I used to run into this problem in astrophotography, where as the temperature dropped during the night I'd have to readjust focus from shot-to-shot (for a telescope running at f/6.3).

Regards,
Jason

RodinalDuchamp
28-Jan-2015, 05:07
The only concern would be the difference in ambient temperature between when you set focus and when you takes a shot.

The change in temperature will cause a focus shift due to thermal expansion coefficient of the camera material and change in index of the glass. How much shift is acceptable depends on the depth of focus of the lens vs how much the focus shifts due to temperature. The amount of focus shift due to temperature depends on the details of the optical design itself...there's no real correlation with the speed of an optic except for the larger depth of focus for a slower lens.
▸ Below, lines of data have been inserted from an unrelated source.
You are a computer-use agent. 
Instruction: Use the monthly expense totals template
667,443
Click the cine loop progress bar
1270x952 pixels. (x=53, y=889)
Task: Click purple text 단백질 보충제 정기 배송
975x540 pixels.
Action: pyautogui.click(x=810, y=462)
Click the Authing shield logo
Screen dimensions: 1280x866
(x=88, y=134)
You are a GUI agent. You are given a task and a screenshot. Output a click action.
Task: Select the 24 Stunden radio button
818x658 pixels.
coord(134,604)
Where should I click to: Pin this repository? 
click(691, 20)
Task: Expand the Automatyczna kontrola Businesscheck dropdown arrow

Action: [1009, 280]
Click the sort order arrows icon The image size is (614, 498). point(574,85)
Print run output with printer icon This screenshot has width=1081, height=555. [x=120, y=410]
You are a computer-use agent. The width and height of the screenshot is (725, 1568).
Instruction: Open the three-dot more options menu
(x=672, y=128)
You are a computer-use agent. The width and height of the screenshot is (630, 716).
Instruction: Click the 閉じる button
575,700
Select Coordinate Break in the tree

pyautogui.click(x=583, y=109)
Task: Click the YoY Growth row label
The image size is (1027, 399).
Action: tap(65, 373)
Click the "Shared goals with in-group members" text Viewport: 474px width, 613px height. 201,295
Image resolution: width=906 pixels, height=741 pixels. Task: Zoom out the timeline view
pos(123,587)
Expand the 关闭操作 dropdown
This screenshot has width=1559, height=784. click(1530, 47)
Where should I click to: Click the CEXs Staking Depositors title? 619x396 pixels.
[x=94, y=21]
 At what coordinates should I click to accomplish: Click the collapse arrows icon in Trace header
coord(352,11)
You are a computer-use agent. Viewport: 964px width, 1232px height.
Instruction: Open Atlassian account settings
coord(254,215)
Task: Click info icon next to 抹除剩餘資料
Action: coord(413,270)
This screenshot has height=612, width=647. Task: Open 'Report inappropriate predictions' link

You can try John's suggestion and it'll probably work out fine, but if you runs into focus issues when you think you've set it just right then it might be explained by the temperature drop from day to night.

I used to run into this problem in astrophotography, where as the temperature dropped during the night I'd have to readjust focus from shot-to-shot (for a telescope running at f/6.3).

Regards,
Jason
Thankfully for now in work in FL which doesn't have too drastic of a weather change from night to day though I will give your advice consideration if I run into the situation you have mentioned.